By applying the result in Theorem 2.A, the following theorem provides an upper bound for the generalization error at each iteration $t$ for $m$ large enough.

Theorem 7.

Fix any $\sigma\in\mathbb{R}_{+}$ , $d\in\mathbb{N}$ , $\epsilon\in\mathbb{R}_{+}$ and $\delta\in(0,1)$ . With probability at least $1-\delta$ , the absolute generalization error at $t=0$ can be upper bounded as follows

\displaystyle\big{|}\mathrm{gen}_{0}(P_{\mathbf{Z}},P_{\mathbf{X}},P_{\bm{\theta}_{0}|S_{\mathrm{l}},S_{\mathrm{u}}})\big{|}\leq\sqrt{\frac{(c_{2}-c_{1})^{2}d}{4}\log\frac{n}{n-1}}.

(130)

For each $t\in[1:\tau]$ , for $m$ large enough, with probability at least $1-\delta$ ,

	$\displaystyle\big{\|}\mathrm{gen}_{t}(P_{\mathbf{Z}},P_{\mathbf{X}},\{P_{\bm{\theta}_{k}\|S_{\mathrm{l}},S_{\mathrm{u}}}\}_{k=0}^{t},\{f_{\bm{\theta}_{k}}\}_{k=0}^{t-1})\big{\|}$
	$\displaystyle\leq\frac{c_{2}-c_{1}}{\sqrt{2}}\mathbb{E}_{\xi_{0},\bm{\mu}^{\bot}}\bigg{[}\sqrt{G_{\sigma}\big{(}F_{\sigma}^{(t-1)}(\alpha(\xi_{0},\bm{\mu}^{\bot})),\xi_{0},\bm{\mu}^{\bot}\big{)}+\epsilon}\bigg{]}.$		(131)

The proof of Theorem 7 is provided in Appendix E. Several remarks about Theorem 7 are as follows.

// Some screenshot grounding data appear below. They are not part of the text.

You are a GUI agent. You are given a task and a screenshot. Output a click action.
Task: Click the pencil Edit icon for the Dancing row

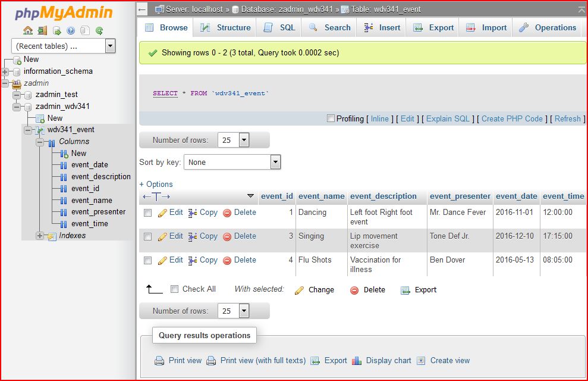(162, 213)
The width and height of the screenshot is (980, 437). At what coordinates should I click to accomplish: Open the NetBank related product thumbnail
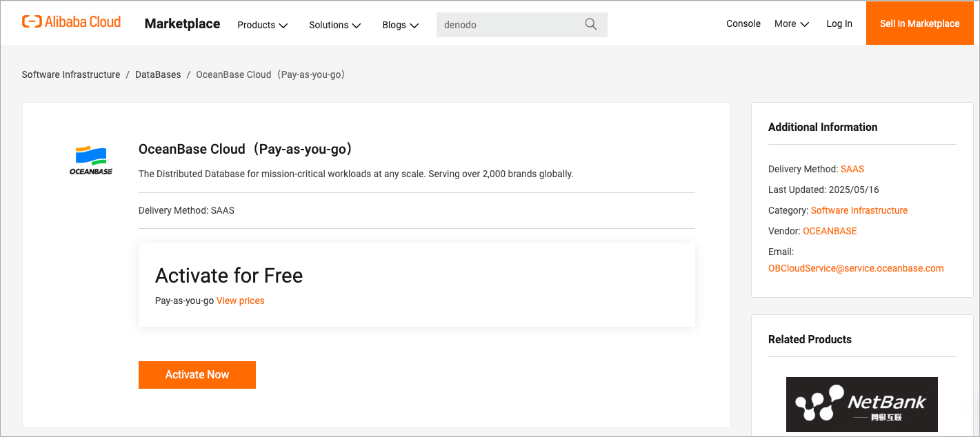(x=861, y=404)
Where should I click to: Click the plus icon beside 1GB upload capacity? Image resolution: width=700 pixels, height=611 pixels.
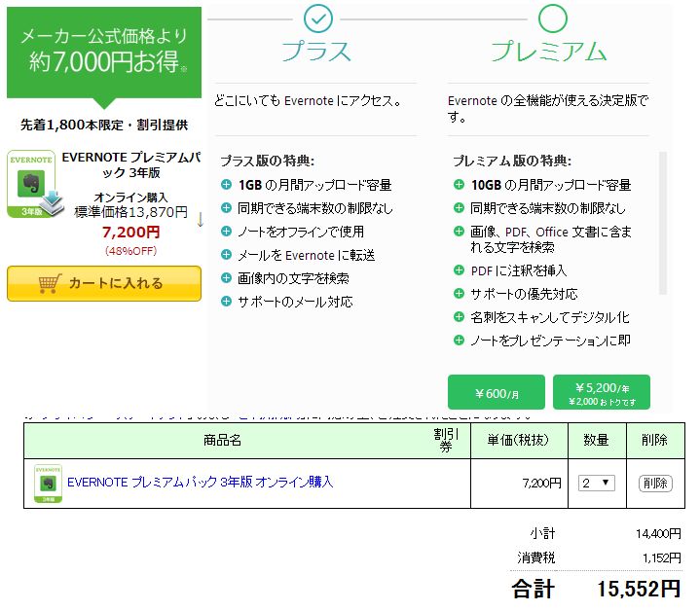coord(226,185)
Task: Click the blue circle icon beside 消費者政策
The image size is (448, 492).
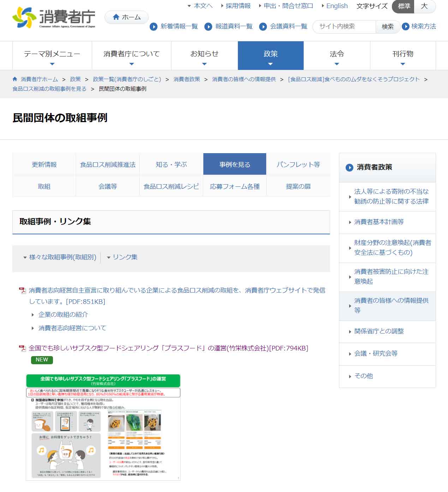Action: pos(349,167)

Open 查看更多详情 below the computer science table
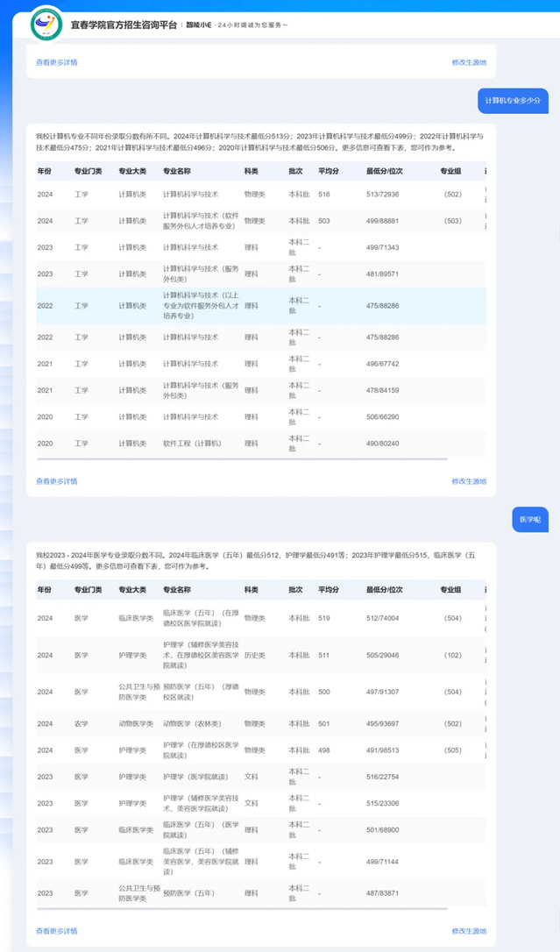point(56,481)
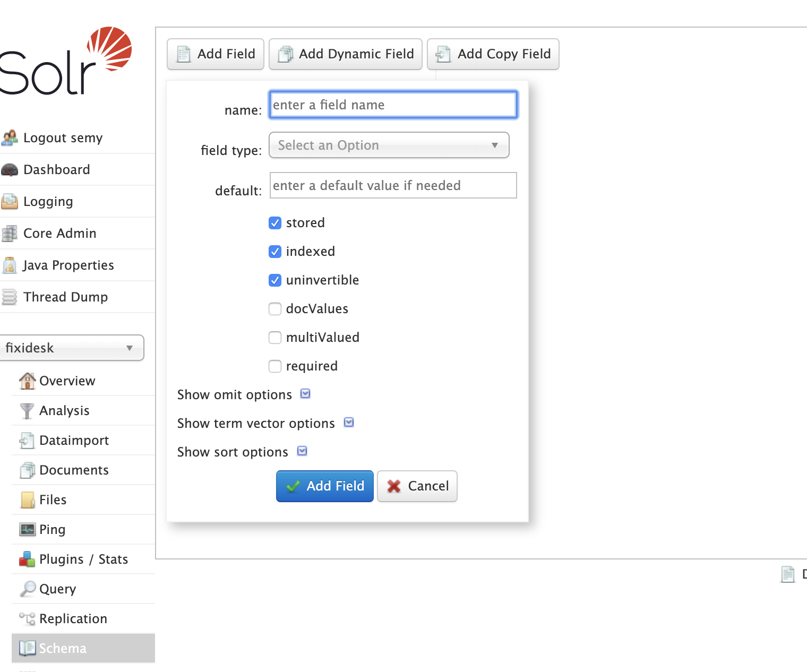This screenshot has height=672, width=807.
Task: Click the Replication nodes icon
Action: pos(27,619)
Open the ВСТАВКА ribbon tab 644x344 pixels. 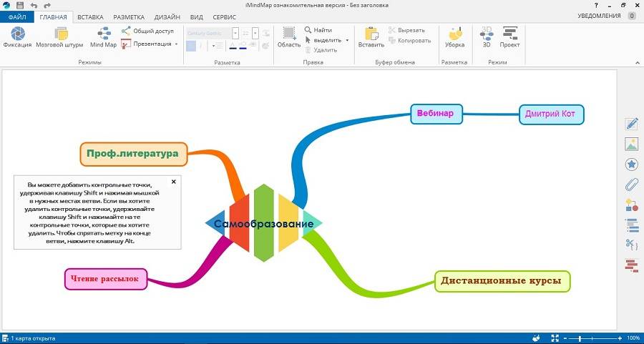(90, 16)
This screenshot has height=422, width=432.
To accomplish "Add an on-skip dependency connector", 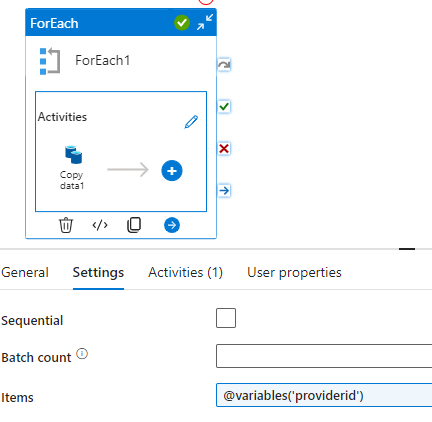I will [224, 65].
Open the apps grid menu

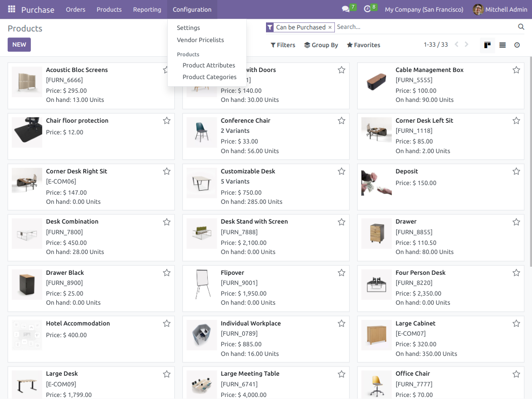11,9
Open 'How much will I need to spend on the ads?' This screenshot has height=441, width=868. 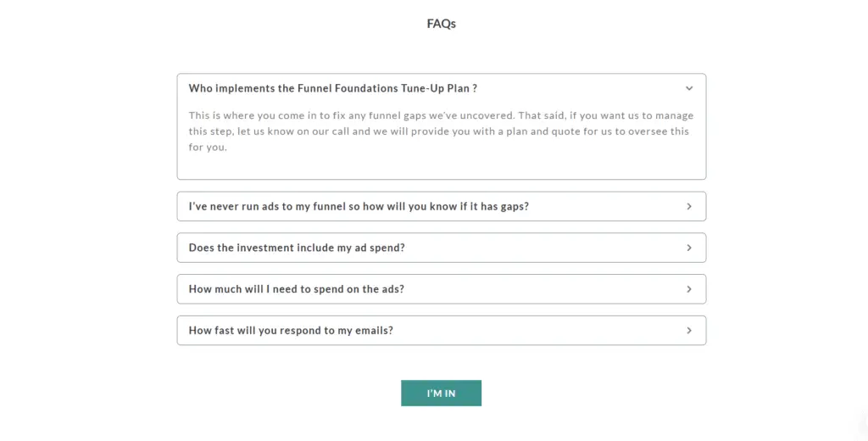(x=296, y=289)
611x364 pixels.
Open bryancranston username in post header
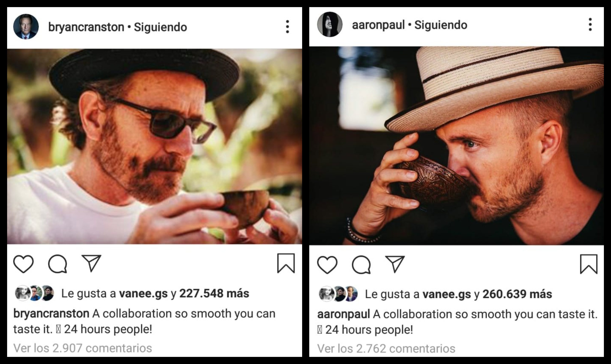pos(86,27)
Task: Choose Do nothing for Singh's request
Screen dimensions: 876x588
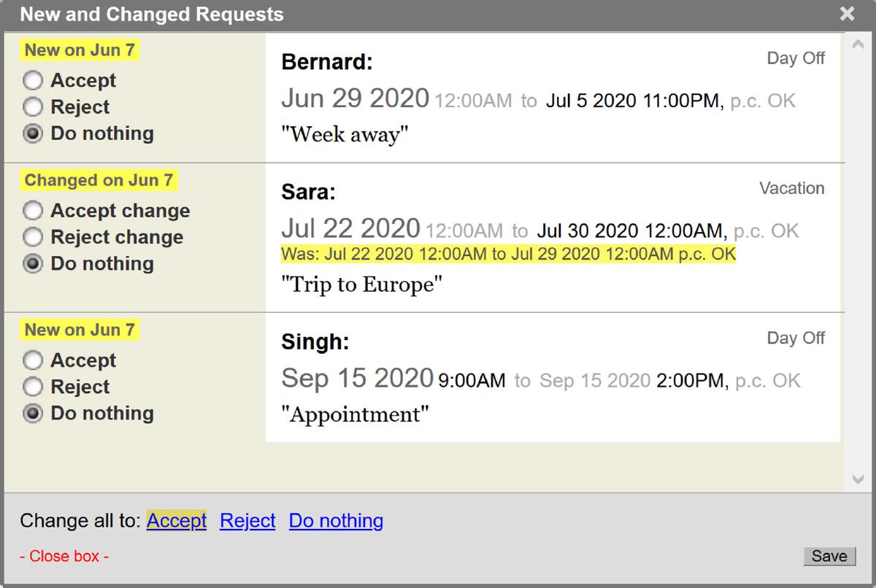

First, we compare the upper bounds for $|\mathrm{gen}_{0}|$ and $|\mathrm{gen}_{1}|$ , as shown in Figures 13(a) and 13(b). For any fixed $\sigma$ , when $n$ is sufficiently small, the upper bound for $|\mathrm{gen}_{0}|$ is greater than that for $|\mathrm{gen}_{1}|$ . As $n$ increases, the upper bound for $|\mathrm{gen}_{1}|$ surpasses that of $|\mathrm{gen}_{0}|$ , as shown in Figure 13(b). This is consistent with the intuition that when the labelled data is limited, using the unlabelled data can help improve the generalization performance. However, as the number of labelled data increases, using the unlabelled data may degrade the generalization performance, if the distributions corresponding to classes $+1$ and $-1$ have a large overlap. This is because the labelled data is already effective in learning the unknown parameter $\bm{\theta}_{t}$ well and additional pseudo-labelled data does not help to further boost the generalization performance. Furthermore, by comparing Figures 13(a) and 13(b), we can see that for smaller $\sigma$ , the improvement from $|\mathrm{gen}_{0}|$ to $|\mathrm{gen}_{1}|$ is more pronounced. The intuition is that when $\sigma$ decreases, the data samples have smaller variance and thus the pseudo-labelling is more accurate. In this case, unlabelled data can improve the generalization performance. Let us examine the effect of $n$ , the number of labelled training samples. Recall the Taylor expansion of $\alpha$ in (24). It can be seen that as $n$ increases, $\alpha$ converges to $1$ in probability. Suppose the dimension $d=2$ and $\bm{\mu}=(1,0)$ . Then $\bm{\mu}^{\bot}=[0,\mu_{2}^{\bot}]$ where $\mu_{2}^{\bot}\sim\mathcal{N}(0,1)$ . The upper bound for the absolute generalization error at $t=1$ can be rewritten as

\displaystyle|\mathrm{gen}_{1}|\lessapprox\frac{c_{2}-c_{1}}{\sqrt{2}}\int_{-\sqrt{2}}^{\sqrt{2}}\sqrt{\frac{n}{\pi\sigma^{2}}}\,e^{-\frac{ny^{2}}{\sigma^{2}}}\,\sqrt{G_{\sigma}(1-y^{2})}~{}\mathrm{d}y,

(132)

which is a decreasing function of $n$ , as shown in Figures 13(a) and 13(b).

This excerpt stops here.